Data from Cointelegraph Markets Pro and TradingView followed BTC/USD as it ranged after hitting its lowest levels in nearly six weeks.
Amid six-month lows for sentiment and a feeling of foreboding on social media, analysis investigating trader behavior nonetheless concluded that all is not as bad as it seems.
In a series of posts on the day, popular Twitter account Byzantine General argued that for all the downside, sellers are practically exhausted.
"This is starting to feel very similar to the 30k range now," he summarized.
Bitcoin order books involve both "active" and "passive" flows, and it is the former trading live spot that naturally sets the trajectory at a given time.

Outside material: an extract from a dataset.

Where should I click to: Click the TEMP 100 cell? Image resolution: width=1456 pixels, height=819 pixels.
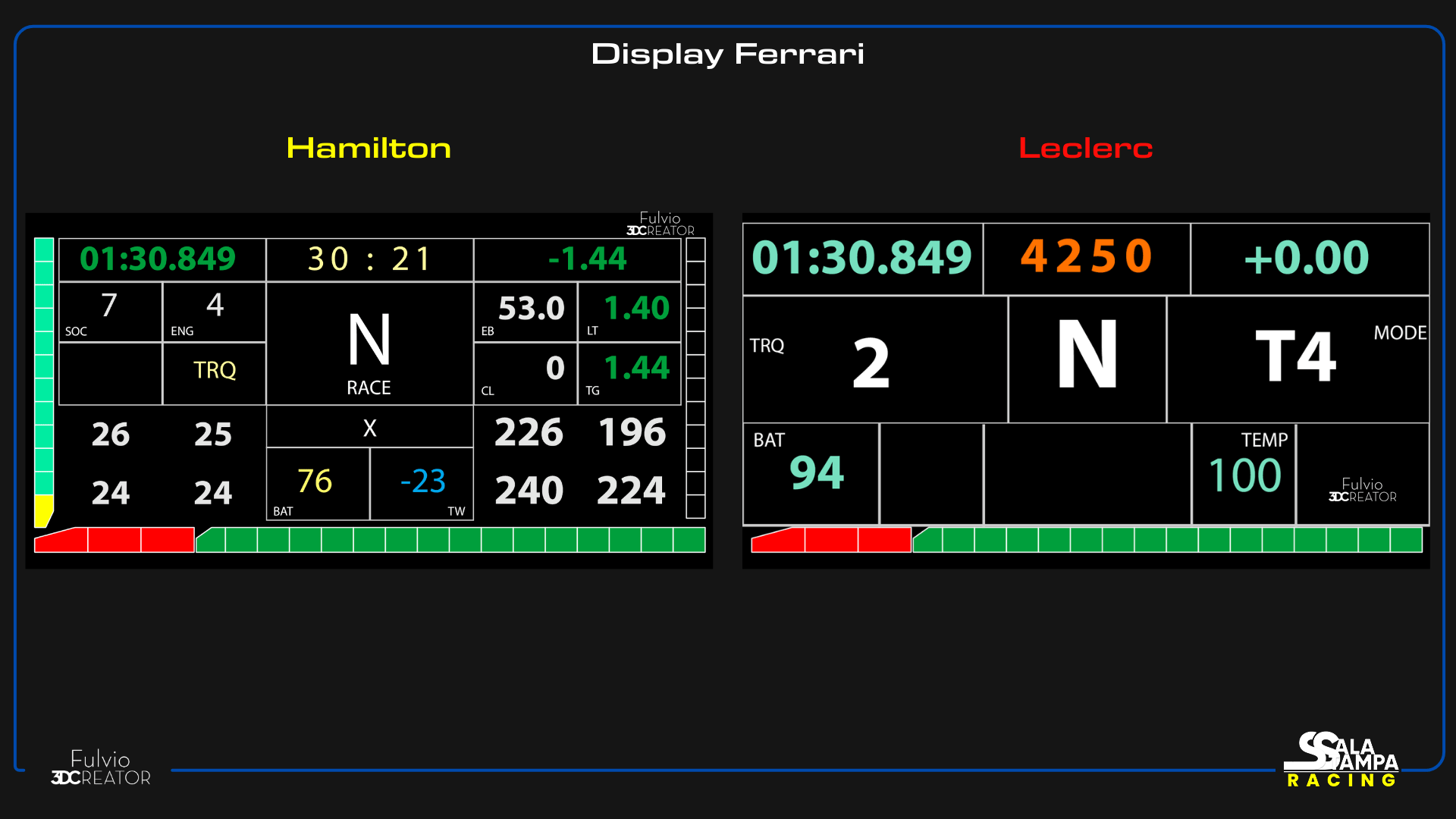click(1244, 473)
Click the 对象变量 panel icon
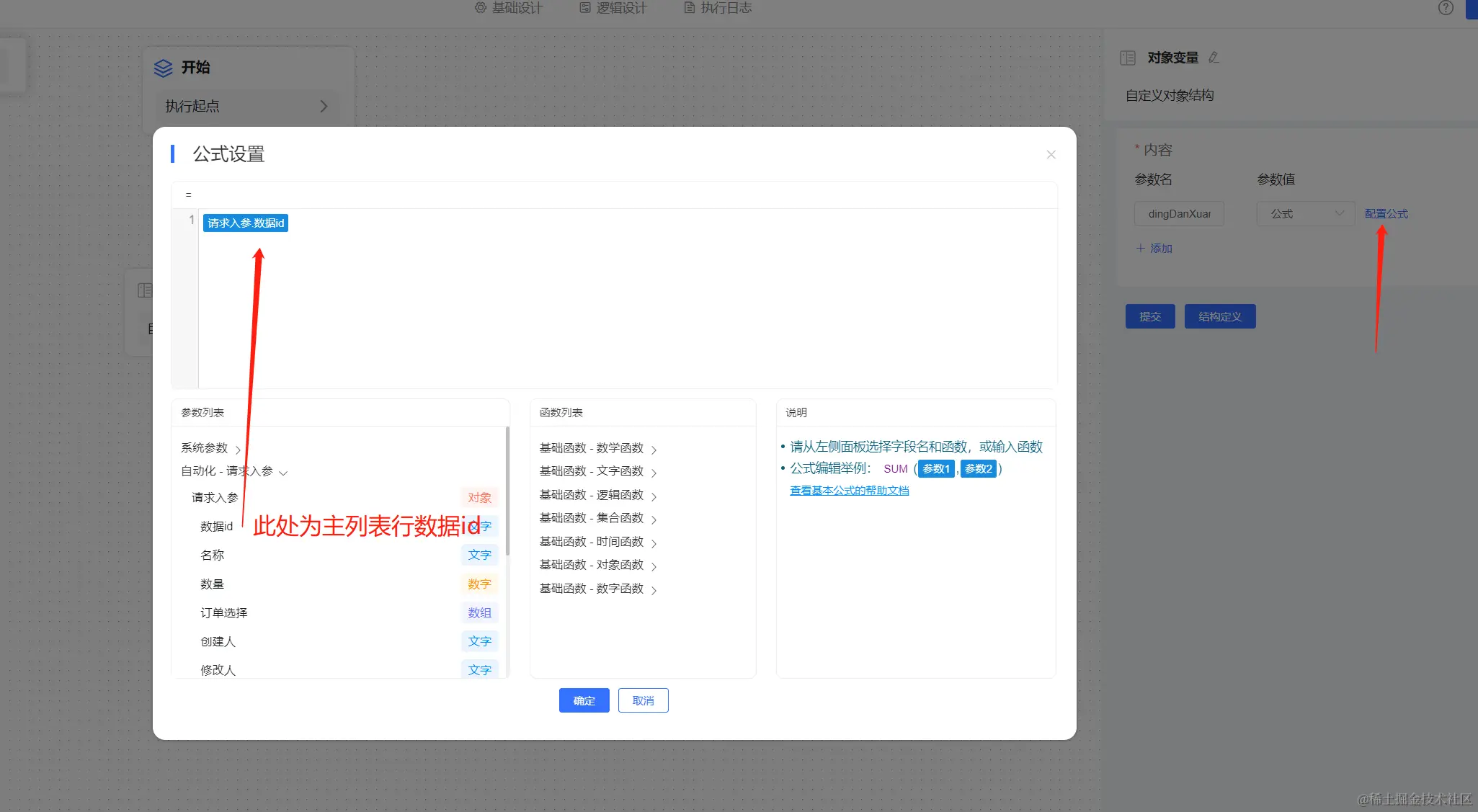Screen dimensions: 1478x812 click(x=1128, y=58)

Overnight, as BTC/USD lost almost 10% in hours, bears gradually lost momentum, and at current levels are hopelessly fighting active buyer interest.
"At this point it's a waiting game... Because price is sitting on top of a thick bid side and the active (sell) flow has given up," Byzantine General continued.
Looking ahead, the status quo cannot last, as those buyers will want to move the market by shifting their bids higher. This, the theory goes, should spark a snowball effect to "slice through the book like it's butter."
"This is the feeling I got at the 30k range and I'm getting it again," he added.
Responding, fellow trader Pentoshi, who has adopted a conspicuously cool perspective on Bitcoin's cycle future since November, warned that it was not just a matter of order book cues.
November's $69,000 all-time highs saw the beginning of selling from long-term holders, this is common with every bullish cycle top.